Extract provided:
»»

Background: Retrotransposons are key players in the evolution of eukaryotic genomes. Moreover, it is now known that some retrotransposon classes, like the abundant and plant-specific Sireviruses, have intriguingly distinctive host preferences. Yet, it is largely unknown if this bias is supported by different genome structures.
Results: We performed sensitive comparative analysis of the genomes of a large set of Ty1/copia retrotransposons. We discovered that Sireviruses are unique among Pseudoviridae in that they constitute an ancient genus characterized by vastly divergent members, which however contain highly conserved motifs in key non-coding regions: multiple polypurine tract (PPT) copies cluster upstream of the 3' long terminal repeat (3'LTR), of which the terminal PPT tethers to a distinctive attachment site and is flanked by a precisely positioned inverted repeat. Their LTRs possess a novel type of repeated motif (RM) defined by its exceptionally high copy number, symmetry and core CGG-CCG signature. These RM boxes form CpG islands and lie a short distance upstream of a conserved promoter region thus hinting towards regulatory functions. Intriguingly, in the envelope-containing Sireviruses additional boxes cluster at the 5' vicinity of the envelope. The 5'LTR/internal domain junction and a polyC-rich integrase signal are also highly conserved domains of the Sirevirus genome.

««

Goal of the exercise: Continue the abstract on Sirevirus retrotransposon genomes from the point where it stops.

Records supplied:
»»

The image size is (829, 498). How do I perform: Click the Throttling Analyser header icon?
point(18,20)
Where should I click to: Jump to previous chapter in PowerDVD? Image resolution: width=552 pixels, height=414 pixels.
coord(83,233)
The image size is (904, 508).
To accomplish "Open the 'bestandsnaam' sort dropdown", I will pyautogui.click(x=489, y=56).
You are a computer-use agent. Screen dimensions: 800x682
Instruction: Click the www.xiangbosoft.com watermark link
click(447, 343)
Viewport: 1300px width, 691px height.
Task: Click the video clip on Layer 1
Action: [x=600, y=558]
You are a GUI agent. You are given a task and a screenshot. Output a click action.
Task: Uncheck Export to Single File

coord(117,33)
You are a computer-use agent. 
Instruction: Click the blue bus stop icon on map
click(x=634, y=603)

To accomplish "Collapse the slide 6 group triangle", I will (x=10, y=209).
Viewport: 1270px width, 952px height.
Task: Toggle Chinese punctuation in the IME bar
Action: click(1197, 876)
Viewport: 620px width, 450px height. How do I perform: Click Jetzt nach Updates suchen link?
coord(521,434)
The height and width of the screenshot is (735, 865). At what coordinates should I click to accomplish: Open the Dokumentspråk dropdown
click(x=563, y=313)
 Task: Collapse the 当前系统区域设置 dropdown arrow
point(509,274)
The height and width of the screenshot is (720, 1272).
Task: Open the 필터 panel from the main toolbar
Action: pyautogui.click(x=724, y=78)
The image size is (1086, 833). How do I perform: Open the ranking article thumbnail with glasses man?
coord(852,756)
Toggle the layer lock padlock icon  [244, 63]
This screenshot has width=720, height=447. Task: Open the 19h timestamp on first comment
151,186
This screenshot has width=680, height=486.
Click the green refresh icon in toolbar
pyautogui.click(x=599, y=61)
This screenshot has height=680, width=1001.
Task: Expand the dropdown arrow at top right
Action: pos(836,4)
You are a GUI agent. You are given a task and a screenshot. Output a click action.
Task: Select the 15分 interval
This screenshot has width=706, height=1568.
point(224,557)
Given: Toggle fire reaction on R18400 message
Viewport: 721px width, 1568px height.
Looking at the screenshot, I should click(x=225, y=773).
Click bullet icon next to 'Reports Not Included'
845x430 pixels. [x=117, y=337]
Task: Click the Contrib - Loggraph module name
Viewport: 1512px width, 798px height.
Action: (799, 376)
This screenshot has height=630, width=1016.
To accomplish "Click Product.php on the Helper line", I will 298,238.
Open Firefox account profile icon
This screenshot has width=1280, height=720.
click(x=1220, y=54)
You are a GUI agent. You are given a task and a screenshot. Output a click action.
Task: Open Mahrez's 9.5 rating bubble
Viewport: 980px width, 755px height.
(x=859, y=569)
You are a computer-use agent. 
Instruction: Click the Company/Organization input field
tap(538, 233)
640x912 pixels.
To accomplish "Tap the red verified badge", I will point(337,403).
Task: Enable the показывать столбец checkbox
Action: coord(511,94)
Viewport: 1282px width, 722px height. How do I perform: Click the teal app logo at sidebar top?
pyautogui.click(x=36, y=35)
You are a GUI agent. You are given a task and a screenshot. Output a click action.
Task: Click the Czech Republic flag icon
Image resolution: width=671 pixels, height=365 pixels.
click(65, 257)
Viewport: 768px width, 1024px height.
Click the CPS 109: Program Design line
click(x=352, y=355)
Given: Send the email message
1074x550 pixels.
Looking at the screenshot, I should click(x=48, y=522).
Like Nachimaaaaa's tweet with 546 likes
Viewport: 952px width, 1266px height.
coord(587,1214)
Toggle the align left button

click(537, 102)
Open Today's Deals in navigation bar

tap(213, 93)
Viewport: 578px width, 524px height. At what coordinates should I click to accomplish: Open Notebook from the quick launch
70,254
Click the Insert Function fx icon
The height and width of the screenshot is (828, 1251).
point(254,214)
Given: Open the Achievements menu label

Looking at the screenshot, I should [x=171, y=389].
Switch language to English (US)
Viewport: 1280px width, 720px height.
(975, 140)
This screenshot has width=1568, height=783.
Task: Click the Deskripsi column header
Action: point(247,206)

««

Exercise answer:
Conclusions: Our comparative analysis of retrotransposon genomes using advanced in silico methods highlighted the unique genome organization of Sireviruses. Their structure may dictate a life cycle with different regulation and transmission strategy compared to other Pseudoviridae, which may contribute towards their pattern of distribution within and across plants.